- Consegna scritta A
Riporta fedelmente la parte del brano sull'infanzia di Teresa Torres De Eça compresa tra "Teresa Torres De" e "alla madre terra.", estremi inclusi.

- Brano del documento
↓↓↓

Teresa Torres De Eça nasce in un piccolo villaggio tra le montagne nel centro del Portogallo. I suoi genitori sono insegnanti della scuola primaria, Teresa è la minore di altri due fratelli, una sorella e un fratello. Tra i suoi ricordi più intensi, i giochi spensierati con i cugini, un clan di sette bambini che esplora la foresta giocando con la terra argillosa, disegnando nel fango con bastoncini di legno. La natura è il loro parco giochi e Teresa non ha mai dimenticato il senso di appartenenza al bosco, la sensazione di sentire la pioggia addosso nella luce dorata autunnale; il grigio e il freddo vento d’inverno sibilare tra i monti; i colori infiniti della primavera, l'odore dell'estate quando tutto sembra pietrificato dal sole cocente. Sono state le donne della sua famiglia a insegnarle questo senso di appartenenza alla madre terra.

↑↑↑

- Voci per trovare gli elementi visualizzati
↓↓↓

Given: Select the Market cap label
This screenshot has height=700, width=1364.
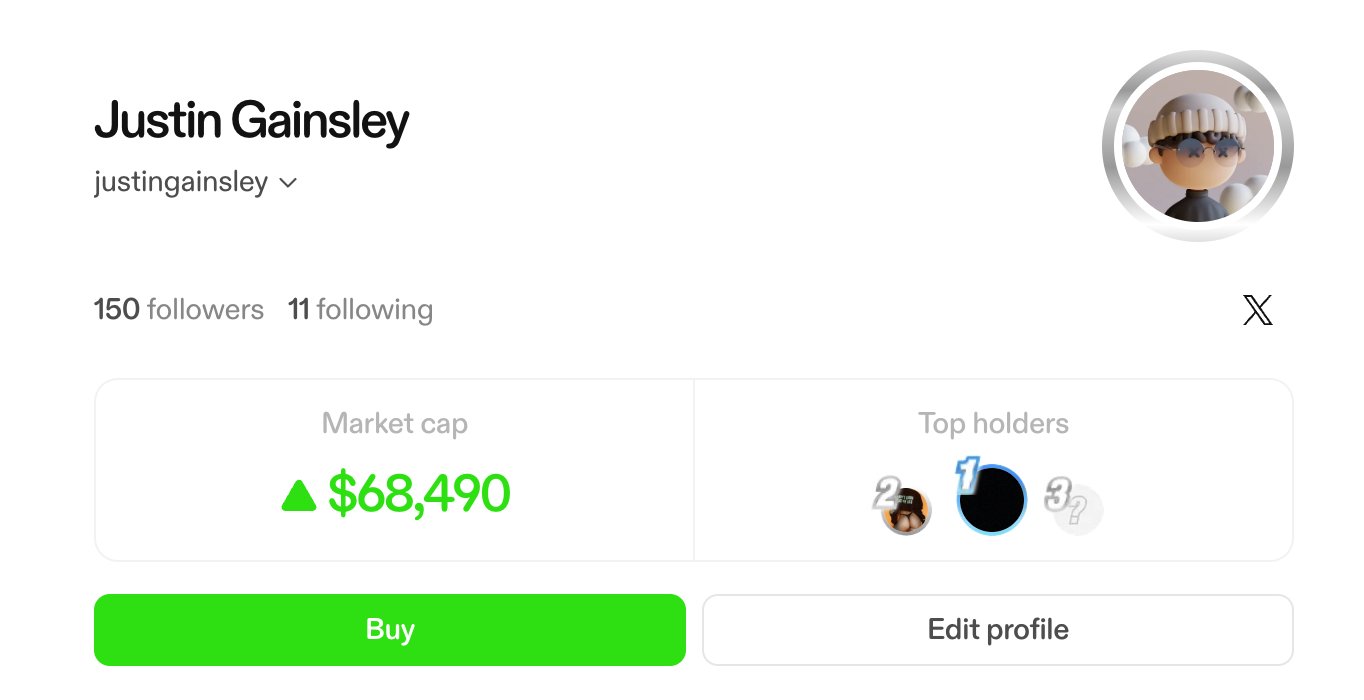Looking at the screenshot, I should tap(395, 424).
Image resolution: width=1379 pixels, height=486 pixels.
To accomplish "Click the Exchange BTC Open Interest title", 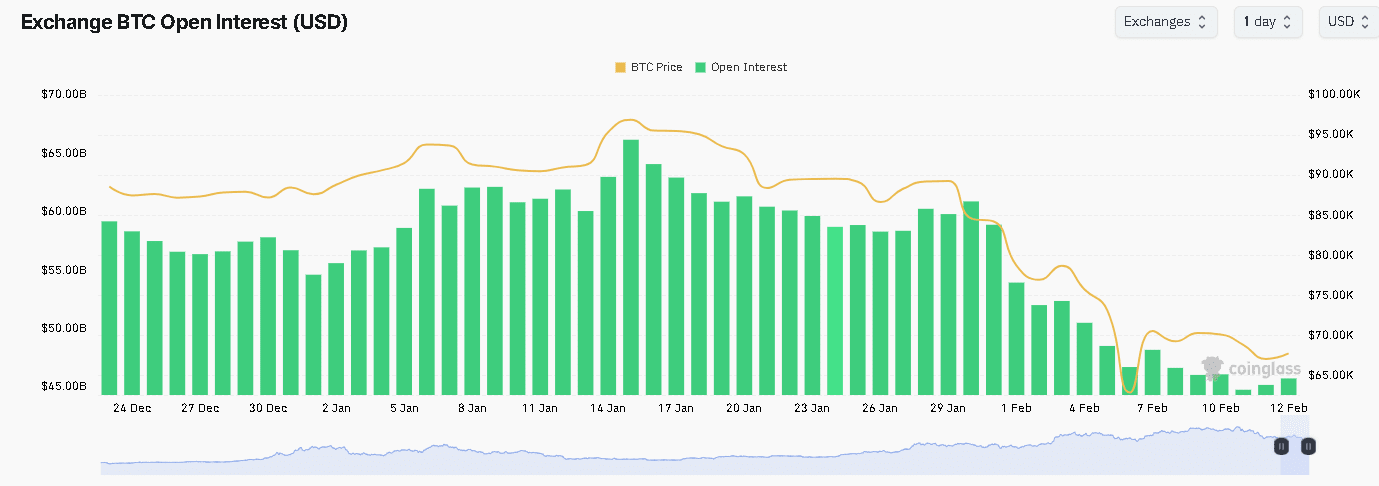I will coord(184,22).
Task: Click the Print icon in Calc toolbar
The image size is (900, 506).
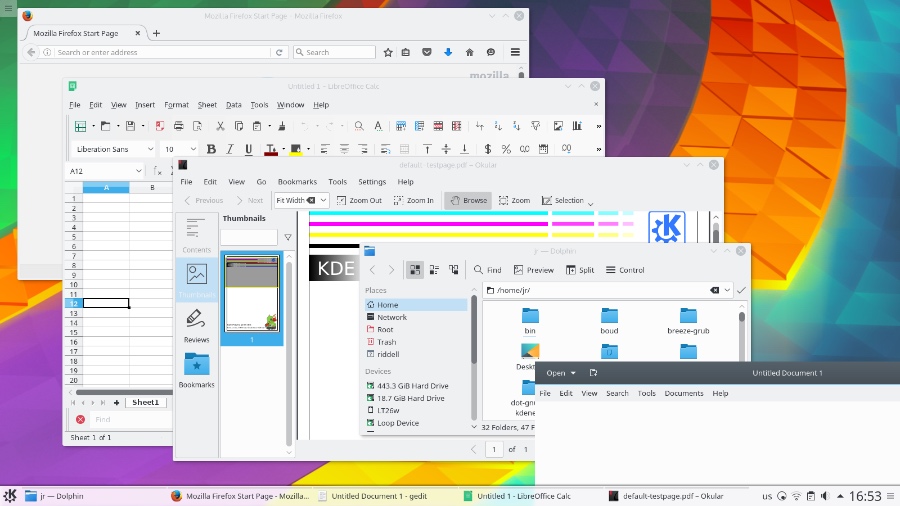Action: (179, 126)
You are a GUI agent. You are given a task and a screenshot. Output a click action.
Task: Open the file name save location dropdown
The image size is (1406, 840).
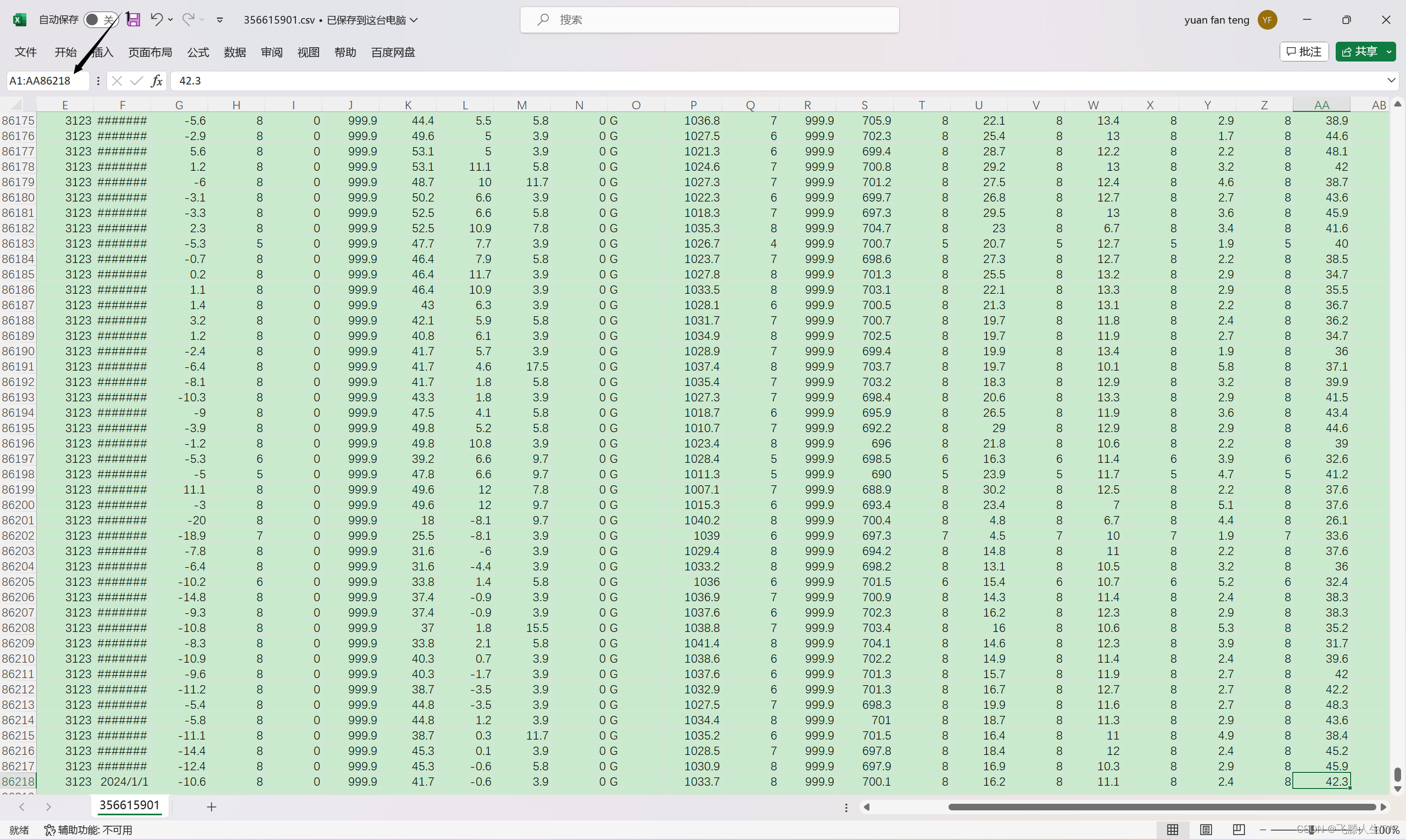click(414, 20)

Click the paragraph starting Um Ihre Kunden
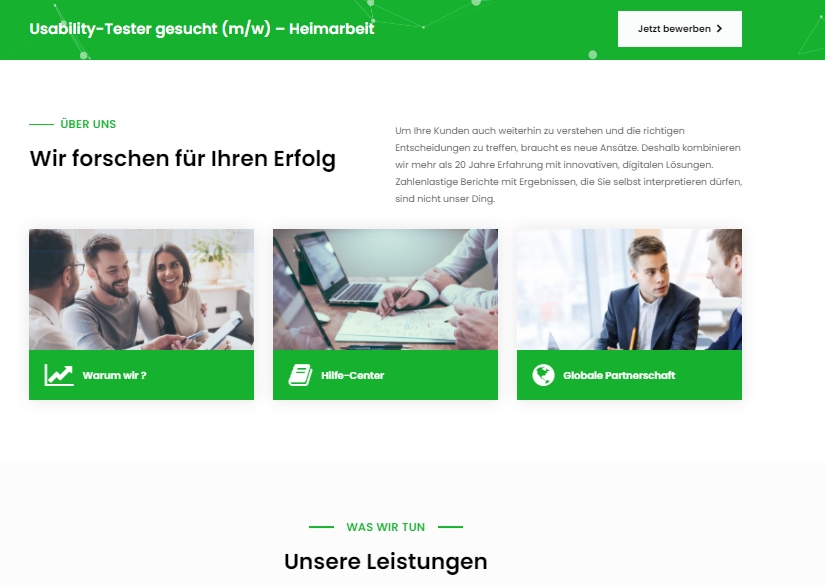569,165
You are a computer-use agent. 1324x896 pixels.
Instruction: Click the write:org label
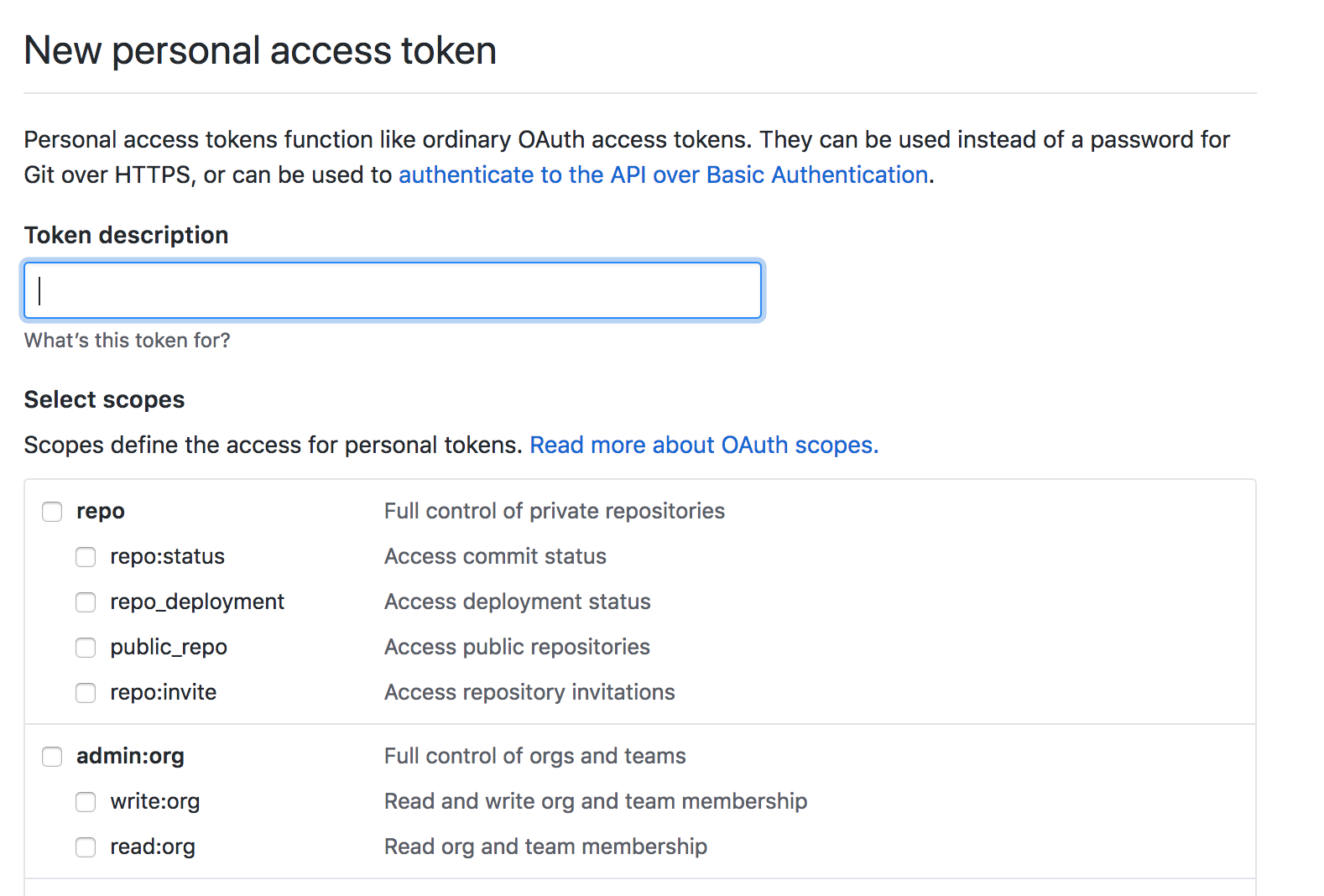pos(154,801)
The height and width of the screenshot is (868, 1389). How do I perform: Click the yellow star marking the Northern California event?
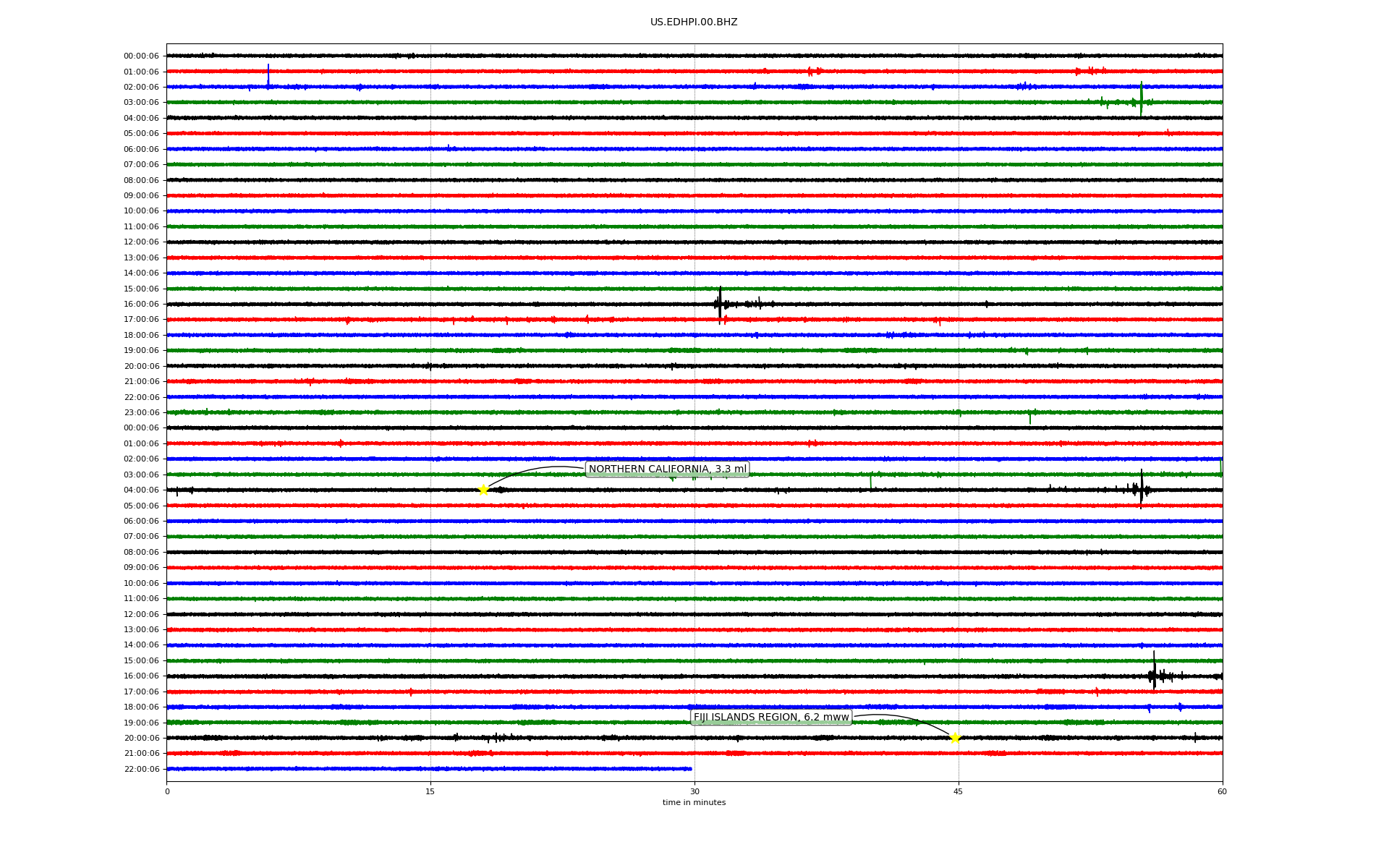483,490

↑↑↑

- Consegna scritta B
Nelle voci, dalla riga che contiene "Task: Click the Print icon in Calc toolbar" fino alla fine delle voci, estremi inclusi, sostituisci "screenshot" con "image" lasciando tutto il resto invariato. Riscrivi solo queste righe e ometti le immagini.

- Risposta svolta A
Teresa Torres De Eça nasce in un piccolo villaggio tra le montagne nel centro del Portogallo. I suoi genitori sono insegnanti della scuola primaria, Teresa è la minore di altri due fratelli, una sorella e un fratello. Tra i suoi ricordi più intensi, i giochi spensierati con i cugini, un clan di sette bambini che esplora la foresta giocando con la terra argillosa, disegnando nel fango con bastoncini di legno. La natura è il loro parco giochi e Teresa non ha mai dimenticato il senso di appartenenza al bosco, la sensazione di sentire la pioggia addosso nella luce dorata autunnale; il grigio e il freddo vento d’inverno sibilare tra i monti; i colori infiniti della primavera, l'odore dell'estate quando tutto sembra pietrificato dal sole cocente. Sono state le donne della sua famiglia a insegnarle questo senso di appartenenza alla madre terra.

- Risposta svolta B
Task: Click the Print icon in Calc toolbar
The image size is (900, 506).
Action: (179, 126)
You are a GUI agent. You are given a task and a image. Output a click action.
Task: Open the file name save location dropdown
The image size is (1406, 840).
click(414, 20)

Click the paragraph starting Um Ihre Kunden
569,165
You are a computer-use agent. 1324x896 pixels.
Instruction: Click the write:org label
pos(154,801)
The height and width of the image is (868, 1389). How do I perform: Click the yellow star marking the Northern California event?
483,490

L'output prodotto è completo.